Results from this study also reinforced the association between socioeconomic status and health,³⁴ showing that participants with higher educational status learned significantly more than their counterparts, which led to better health behaviours. It is also important to highlight that our sample was composed of participants with higher educational attainment and family income, which can reinforce the idea that CR is not universally used and people with low socioeconomic status might not be getting referrals and participating in these programs.^35,36 Being an important component of CR, education should be adapted to patients’ culture and literacy and considerate of age, sex, comorbidities, socioeconomic status, and coexisting disabilities to be more effective. The education intervention tested in this study was translated to English and French, as well as put in plain language and designed on the basis of patients’ needs and feedback, which aligns to the recommendations listed in the literature,37, 38, 39 and can be broadly used in different socioeconomic settings, including a low- and middle-income one as reported previously.^19,20

According to the American Medical Association, “health literacy entails more than a patient being able to read written instructions; it requires the ability to comprehend and apply the information ascertained.”⁴⁰ This is an important measure in studies assessing the effectiveness of education intervention, and although our intervention was not able to statistically improve this outcome, it contributed to the scarce literature on this topic.
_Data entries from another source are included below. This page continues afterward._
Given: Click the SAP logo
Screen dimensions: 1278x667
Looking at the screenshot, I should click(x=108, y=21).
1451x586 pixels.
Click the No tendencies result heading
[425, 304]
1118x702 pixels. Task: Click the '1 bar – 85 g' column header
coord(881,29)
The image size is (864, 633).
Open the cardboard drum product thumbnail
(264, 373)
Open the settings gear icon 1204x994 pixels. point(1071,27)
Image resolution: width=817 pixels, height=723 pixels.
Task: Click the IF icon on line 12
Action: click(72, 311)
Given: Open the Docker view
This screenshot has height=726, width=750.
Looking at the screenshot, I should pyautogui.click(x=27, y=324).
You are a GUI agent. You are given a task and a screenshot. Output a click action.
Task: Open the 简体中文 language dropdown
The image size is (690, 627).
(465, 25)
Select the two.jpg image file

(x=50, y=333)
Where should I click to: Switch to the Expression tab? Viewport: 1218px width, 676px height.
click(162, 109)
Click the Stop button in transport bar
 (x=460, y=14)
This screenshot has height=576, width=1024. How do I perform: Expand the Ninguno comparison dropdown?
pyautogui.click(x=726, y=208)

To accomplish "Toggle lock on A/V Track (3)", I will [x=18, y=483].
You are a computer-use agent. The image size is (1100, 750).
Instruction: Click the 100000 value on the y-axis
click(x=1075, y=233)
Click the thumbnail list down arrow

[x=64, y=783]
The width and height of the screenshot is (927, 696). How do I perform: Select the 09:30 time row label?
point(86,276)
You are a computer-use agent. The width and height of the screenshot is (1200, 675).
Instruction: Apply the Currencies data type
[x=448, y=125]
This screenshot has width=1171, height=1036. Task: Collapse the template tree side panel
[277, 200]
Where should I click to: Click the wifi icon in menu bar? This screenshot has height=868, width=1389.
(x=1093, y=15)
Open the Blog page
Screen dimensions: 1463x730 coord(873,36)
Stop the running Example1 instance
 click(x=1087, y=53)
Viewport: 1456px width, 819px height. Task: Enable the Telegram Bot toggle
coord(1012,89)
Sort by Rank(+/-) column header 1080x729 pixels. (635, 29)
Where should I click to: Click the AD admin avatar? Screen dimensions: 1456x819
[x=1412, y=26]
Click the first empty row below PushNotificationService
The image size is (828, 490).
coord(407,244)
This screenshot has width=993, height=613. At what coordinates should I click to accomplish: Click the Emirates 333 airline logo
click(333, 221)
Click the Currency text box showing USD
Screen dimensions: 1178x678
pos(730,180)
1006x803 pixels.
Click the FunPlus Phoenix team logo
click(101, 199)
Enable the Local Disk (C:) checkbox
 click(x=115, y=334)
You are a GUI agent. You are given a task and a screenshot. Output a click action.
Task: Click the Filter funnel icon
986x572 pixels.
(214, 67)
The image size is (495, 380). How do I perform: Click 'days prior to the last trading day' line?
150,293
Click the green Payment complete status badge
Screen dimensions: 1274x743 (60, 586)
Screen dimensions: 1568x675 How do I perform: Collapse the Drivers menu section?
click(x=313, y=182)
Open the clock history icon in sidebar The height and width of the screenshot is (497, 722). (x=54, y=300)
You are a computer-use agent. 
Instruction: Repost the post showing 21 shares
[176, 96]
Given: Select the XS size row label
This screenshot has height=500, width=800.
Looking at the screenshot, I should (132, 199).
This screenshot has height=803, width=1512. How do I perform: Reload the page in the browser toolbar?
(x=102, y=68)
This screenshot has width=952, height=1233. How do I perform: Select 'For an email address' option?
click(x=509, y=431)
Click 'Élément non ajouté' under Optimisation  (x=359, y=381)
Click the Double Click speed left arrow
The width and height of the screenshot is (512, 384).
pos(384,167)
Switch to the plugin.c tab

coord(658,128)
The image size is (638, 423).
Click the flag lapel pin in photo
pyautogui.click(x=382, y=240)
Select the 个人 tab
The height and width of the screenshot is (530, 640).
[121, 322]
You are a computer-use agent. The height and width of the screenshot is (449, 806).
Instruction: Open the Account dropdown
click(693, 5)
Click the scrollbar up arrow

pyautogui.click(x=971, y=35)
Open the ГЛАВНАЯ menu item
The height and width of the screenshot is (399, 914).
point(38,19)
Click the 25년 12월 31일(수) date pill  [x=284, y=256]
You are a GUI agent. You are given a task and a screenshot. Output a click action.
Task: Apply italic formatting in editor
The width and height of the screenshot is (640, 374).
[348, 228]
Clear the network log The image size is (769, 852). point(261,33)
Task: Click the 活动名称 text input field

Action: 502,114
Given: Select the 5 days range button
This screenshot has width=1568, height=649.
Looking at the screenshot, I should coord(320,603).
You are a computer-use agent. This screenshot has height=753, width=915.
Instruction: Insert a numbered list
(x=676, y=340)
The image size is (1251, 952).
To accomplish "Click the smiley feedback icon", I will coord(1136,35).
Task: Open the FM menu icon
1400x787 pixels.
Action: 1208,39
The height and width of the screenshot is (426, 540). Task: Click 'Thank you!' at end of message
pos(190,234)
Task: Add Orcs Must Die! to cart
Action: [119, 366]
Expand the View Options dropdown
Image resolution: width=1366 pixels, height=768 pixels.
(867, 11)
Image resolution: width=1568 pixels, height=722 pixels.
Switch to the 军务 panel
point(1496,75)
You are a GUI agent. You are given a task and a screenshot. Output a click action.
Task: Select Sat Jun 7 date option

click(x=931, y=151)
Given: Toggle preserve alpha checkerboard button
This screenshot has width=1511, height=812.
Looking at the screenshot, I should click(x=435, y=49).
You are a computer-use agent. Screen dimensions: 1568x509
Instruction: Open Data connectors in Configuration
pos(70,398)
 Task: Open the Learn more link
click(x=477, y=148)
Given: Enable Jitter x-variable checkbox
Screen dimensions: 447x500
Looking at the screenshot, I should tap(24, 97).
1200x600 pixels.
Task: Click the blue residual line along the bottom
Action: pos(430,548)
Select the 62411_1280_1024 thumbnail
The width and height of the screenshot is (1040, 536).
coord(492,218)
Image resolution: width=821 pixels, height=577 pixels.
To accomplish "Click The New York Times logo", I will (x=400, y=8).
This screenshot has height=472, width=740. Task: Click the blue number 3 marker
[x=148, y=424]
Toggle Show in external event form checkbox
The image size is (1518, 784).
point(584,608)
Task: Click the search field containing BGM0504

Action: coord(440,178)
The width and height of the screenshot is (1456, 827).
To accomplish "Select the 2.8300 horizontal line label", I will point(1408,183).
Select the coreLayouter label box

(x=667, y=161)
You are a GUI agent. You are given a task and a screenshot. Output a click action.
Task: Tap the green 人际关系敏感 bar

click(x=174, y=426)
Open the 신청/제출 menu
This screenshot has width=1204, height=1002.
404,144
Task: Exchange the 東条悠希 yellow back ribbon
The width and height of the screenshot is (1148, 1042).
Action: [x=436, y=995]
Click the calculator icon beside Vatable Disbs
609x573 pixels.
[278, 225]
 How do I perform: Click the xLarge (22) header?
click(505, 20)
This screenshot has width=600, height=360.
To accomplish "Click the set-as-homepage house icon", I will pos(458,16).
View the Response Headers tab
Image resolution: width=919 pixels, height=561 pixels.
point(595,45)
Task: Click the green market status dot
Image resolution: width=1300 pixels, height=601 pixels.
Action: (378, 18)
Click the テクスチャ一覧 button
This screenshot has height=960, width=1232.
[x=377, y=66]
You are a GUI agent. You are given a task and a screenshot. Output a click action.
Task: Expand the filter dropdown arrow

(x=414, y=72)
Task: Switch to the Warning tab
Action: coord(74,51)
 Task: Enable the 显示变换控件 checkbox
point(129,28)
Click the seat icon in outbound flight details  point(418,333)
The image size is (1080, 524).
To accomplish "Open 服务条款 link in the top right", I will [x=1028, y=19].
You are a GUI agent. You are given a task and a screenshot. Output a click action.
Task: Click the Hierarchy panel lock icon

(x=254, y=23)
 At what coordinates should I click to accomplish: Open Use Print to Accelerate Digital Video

Most studies on health literacy and cardiac patients had small sample sizes or restricted their study populations to those with suspected low health literacy.41, 42, 43 In our study, despite the fact that the sample was highly educated and health literate, we were able to observe significant increases in the overall disease-related knowledge of patients from pre- to post-CR in the overall sample. There is a need to assess the impact of education interventions for CR patients in health literacy in a sample of patients with low health literacy.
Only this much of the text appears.